C. SYARAT-SYARAT MUJTAHID
Syarat-syarat
yang harus dimiliki seorang mujtahid ialah orang yang mampu melakukan ijtihad
melalui cara istimbath (mengeluarkan hukum dari sumber hukum syari’at dan
tathbiqh / penerapan hukum)
Syarat-syarat
mujtahid, ada baiknya dijelaskan dulu menurut hukum ijtihad, yaitu sebagai
berikut:
1. Al-Waqi’ yaitu adanya kasus yang terjadi atau
diduga akan terjadi yang tidak diterangkan oleh nas
2. Mujtahid yaitu orang yang melakukan ijtihad yang
mempunyai kemampuan intuk berijtihad dengan syarat-syarat tertentu
3. Mujtahid fih ialah hukum-hukum syari’ah yang
bersifat amali (taqlifi).
4. Dalil syara’ untuk menentukan suatu hukum bagi
mujtahid fih (Nadiah Syafari al-umari t.tth:199-200)
Menurut
fakkhr ad-din, Muhammad bin Umar bin Al Husin Ar Razi (1988:496-7)

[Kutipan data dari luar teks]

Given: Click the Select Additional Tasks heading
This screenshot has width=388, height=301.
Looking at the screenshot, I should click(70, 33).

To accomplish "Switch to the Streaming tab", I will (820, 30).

syarat-syarat adalah sebagai berikut:
1. Mukalaf, karena hanya mukalaflah yang mungkin
dapat melakukan penerapan hukum.
2. Mengetahui makna-makna lafadz dan rahasianya.

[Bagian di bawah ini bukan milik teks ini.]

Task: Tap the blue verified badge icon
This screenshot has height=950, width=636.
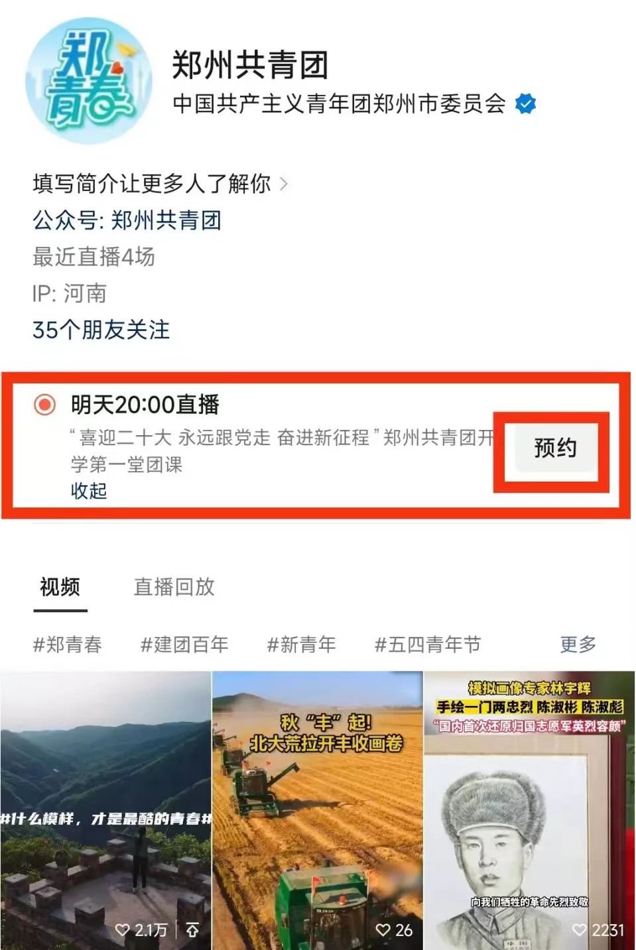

3. Mengetahui keadaan mukhatab yang merupakan sebab
pertama terjadinya perintah atau larangan.
4. Mengetahui keadaan lafadz, apakah memiliki
Qorinah atau tidak.
Berbeda
dengan syarat-syarata terdahulu, Muhammad bin ‘Ali bin Muhammad As Syaukani
(t.th: 250-252) menyodorkan syarat-syarat mujtahid sebagai berikut.
1. Mengetahui Al-Qur’an dan Sunnah yang berkaitan
dengan masalah-masalah hukum. Jumlah ayat-ayat hukum didalam Al-Qur’an sekitar
500 ayat.
2. Mengetahui ijma’ sehingga tidak berfatwa atau
berpendapat yang menyalahi ijma ulama.
3. Mengetahui bahasa arab karena Al-Qur’an dan
Sunnah disusun dalam bahasa arab.
4. Mengetahui ilmu Ushul Fiqh, membahas dasar-dasar
serta hal-hal yang berkaitan dengan ijtihad.

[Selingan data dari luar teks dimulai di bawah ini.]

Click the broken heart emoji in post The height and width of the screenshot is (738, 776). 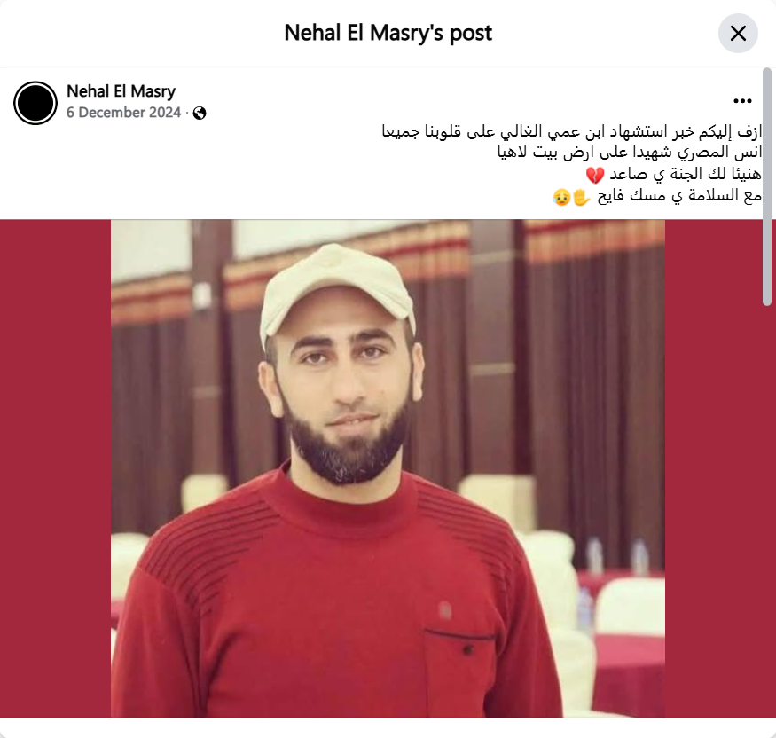pos(595,175)
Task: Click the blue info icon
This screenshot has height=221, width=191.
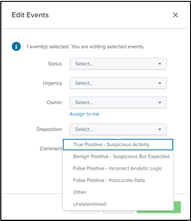Action: click(x=16, y=46)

5. Mengetahui nasikh-mansukh sehingga tidak berfatwa
berdasarkan dalil yang sudah mansukh.
Adapun
syarat-syrat mujtahid yang dikemukakan oleh Muhammad Abu Zahrah (t.th: 250-2)
adalah sebagai berikut:
1. Mengetahui bahasa arab karena Al-Qur;an
diturunkan dalam bahasa arab, As Sunnah, sebagai penjelasn Al-Qur’an juga
ditulis dalam bahasa arab.
2. Mengetahui nasikh-mansukh dalam Al-Qur’an.
3. Mengetahui Sunnah, baik perbuatan, perkataan
maupun penetapan.
4. Menegtahui ijma’ dan iktilaf.
5. Menegetahui kiyas .
6. Mengetahui maqoshid As Syariah.
7. Memilki pemahaman yang tepat (Syihah Al Fahm)
yang karenanya mujtahid dapat memahami ilmu Mantiq.
8. Memilki niat.
Syarat-syarat
yang diajukan oleh Abu Zahrah, Wahbah Al Juhaili (1977 : 487-492) mengajukan
syarat-syasrat mujtahid sebasgai berikut:
1. Mengetahui makna ayat-ayat hukum yang terdapat
didalam Al-Qur’an baik secara bahasa maupun secara istilah.
2. Mengetahui makna hadits-hadits hukum secara
bahasa maupun istilah.
3. Mengetahui nasikh-mansukh baik dari Al-Qur’an maupun
Sunnah.
4. Mengetahui ijma’ sehingga tidak berfatwa atau
berpendapat yang menyalahi ijma’ terdahulu.
5. Mengetahui kiyas dan syarat-syarat yang
disepakati karenas kiyas merupakan salah satu metode ijtihad, rincian hukum
banyak dijelaskan dengan cara tersebut.
6. Mengetahui ilmu bahasa arab, seperti nahwu,
sharaf, ma’ani, dan bayan, karena Al-Qur’an dan Sunnah disusun dalam bahasa
arab.
7. Mengetahui ilmu Ushul Fiqh karena didalamnya
dibahas dasar-dasar dan rukun-rukun ijtihad.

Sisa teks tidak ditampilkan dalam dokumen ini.